The Media and the Gaze
From what we learnt in the previous lecture we can see there is a very strong consistency in visual language that women have been represented in a certain way in our culture and always have been.
Women are displayed in our culture in a way that sexualises / objectifies them, and unfortunately normalises this.
In terms of objectification, women are considered the sex to be viewed, and men are considered the sex that act/ provide / do.
This idea is derived from, and has survived since the male economic dominance historically.
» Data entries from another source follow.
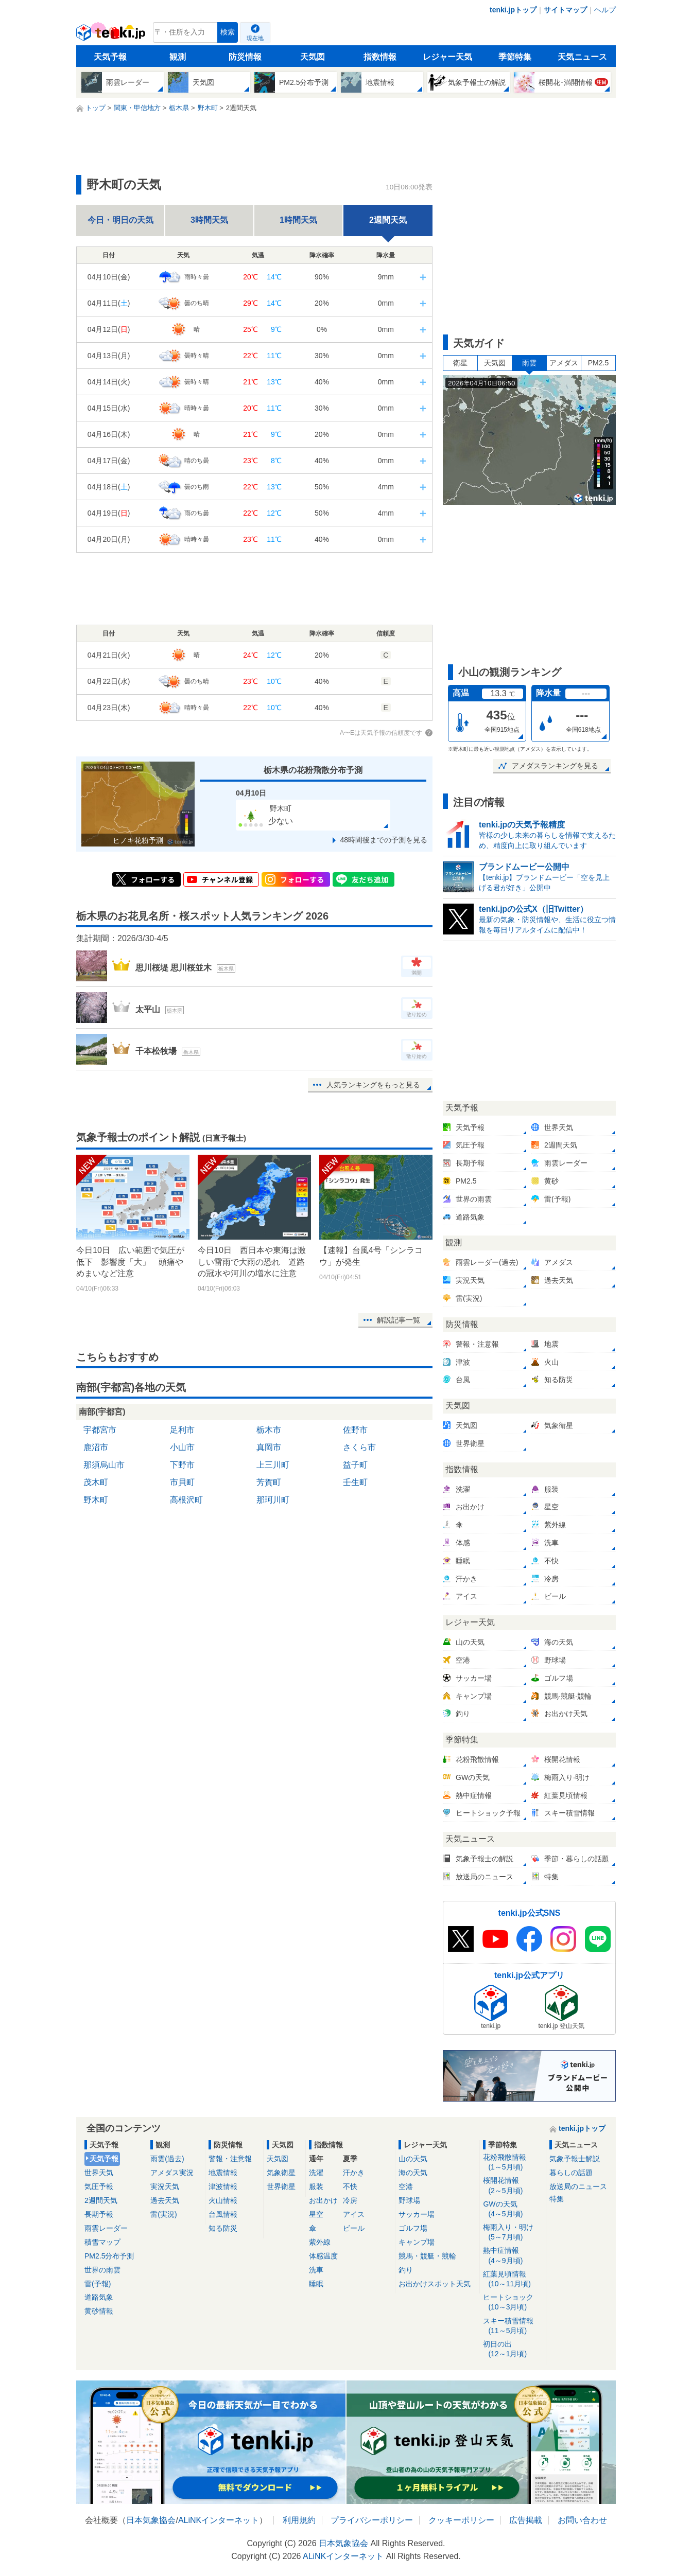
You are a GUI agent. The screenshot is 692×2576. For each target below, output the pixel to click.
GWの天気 (512, 2209)
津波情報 (223, 2186)
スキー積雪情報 (512, 2326)
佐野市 (355, 1429)
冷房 (350, 2200)
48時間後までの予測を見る (383, 840)
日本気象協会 (151, 2520)
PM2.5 (598, 363)
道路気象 (98, 2297)
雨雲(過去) (167, 2159)
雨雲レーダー (106, 2228)
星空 (316, 2214)
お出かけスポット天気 (435, 2284)
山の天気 (413, 2159)
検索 (227, 32)
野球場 (409, 2200)
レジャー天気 (447, 56)
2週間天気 (100, 2200)
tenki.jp (112, 35)
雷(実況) (163, 2214)
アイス (354, 2214)
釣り (406, 2270)
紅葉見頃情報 (512, 2279)
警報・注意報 (230, 2159)
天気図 (312, 56)
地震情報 (223, 2172)
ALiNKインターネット (218, 2520)
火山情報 (223, 2200)
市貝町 (182, 1482)
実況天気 (164, 2186)
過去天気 (164, 2200)
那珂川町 (272, 1499)
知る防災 (223, 2228)
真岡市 (268, 1447)
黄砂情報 (98, 2311)
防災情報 (245, 56)
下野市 (182, 1464)
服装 (316, 2186)
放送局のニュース (578, 2186)
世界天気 (98, 2172)
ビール (354, 2228)
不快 (350, 2186)
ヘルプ (605, 10)
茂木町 (95, 1482)
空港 (406, 2186)
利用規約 (299, 2520)
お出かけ (323, 2200)
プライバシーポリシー (372, 2520)
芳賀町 (268, 1482)
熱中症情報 (512, 2255)
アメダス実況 (172, 2172)
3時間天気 (209, 220)
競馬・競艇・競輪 (427, 2256)
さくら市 (359, 1447)
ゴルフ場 (413, 2228)
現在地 (255, 38)
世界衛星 (281, 2186)
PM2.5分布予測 (109, 2256)
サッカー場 (417, 2214)
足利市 (182, 1429)
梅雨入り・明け (512, 2232)
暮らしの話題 (571, 2172)
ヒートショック (512, 2302)
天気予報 (110, 56)
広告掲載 (525, 2520)
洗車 (316, 2270)
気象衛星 (281, 2172)
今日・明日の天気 (120, 220)
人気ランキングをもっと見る (373, 1085)
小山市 (182, 1447)
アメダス (563, 363)
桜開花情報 (512, 2185)
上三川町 (272, 1464)
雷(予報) (97, 2284)
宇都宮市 (99, 1429)
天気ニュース (582, 56)
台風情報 (223, 2214)
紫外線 (320, 2242)
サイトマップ (565, 10)
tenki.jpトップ (513, 10)
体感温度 (323, 2256)
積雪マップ (102, 2242)
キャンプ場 (417, 2242)
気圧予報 (98, 2186)
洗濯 (316, 2172)
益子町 (355, 1464)
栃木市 (268, 1429)
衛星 (460, 363)
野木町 (95, 1499)
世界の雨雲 (102, 2270)
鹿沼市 (95, 1447)
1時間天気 (298, 220)
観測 (177, 56)
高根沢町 (186, 1499)
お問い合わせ (582, 2520)
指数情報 (380, 56)
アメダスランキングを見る (555, 766)
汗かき (354, 2172)
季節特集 (514, 56)
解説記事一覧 (398, 1320)
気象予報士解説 (574, 2159)
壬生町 (355, 1482)
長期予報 (98, 2214)
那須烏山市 (104, 1464)
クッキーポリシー (461, 2520)
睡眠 (316, 2284)
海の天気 (413, 2172)
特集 (556, 2199)
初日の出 (512, 2349)
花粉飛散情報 (512, 2162)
Men being the producers of visual culture historically, and the audience of which they are providing for being predominantly male also, we see an emergence of a male biased ideology of the female form.
This doesn't mean that women were not talented or skilled as artists but were simply socially excluded, historically.
'Birth of Venus' - An arty, classical depiction of a goddess which isn't feasible and unrealistic is therefore not offensive in this sense.
And yet 'Olympia' was viewed as offensive and taboo, although if anything the nudity is more modest. This is because the woman in the image doesn't invite you to view her but meets your gaze with challenging eyes. She is relaxed, unfazed, but not in the way that she is sexually comfortable around you, but in the sense that she is used to the situation - she is a prostitute. This less dreamy, more feasible sense of reality is thought to have made this feel more offensive than that of Venus.
According to art historians, to be naked is to be without clothes and to be nude is an art form. John Berger would disagree with this and says that to be naked is to be yourself but to be a nude is to be exposed and objectified by other's gaze.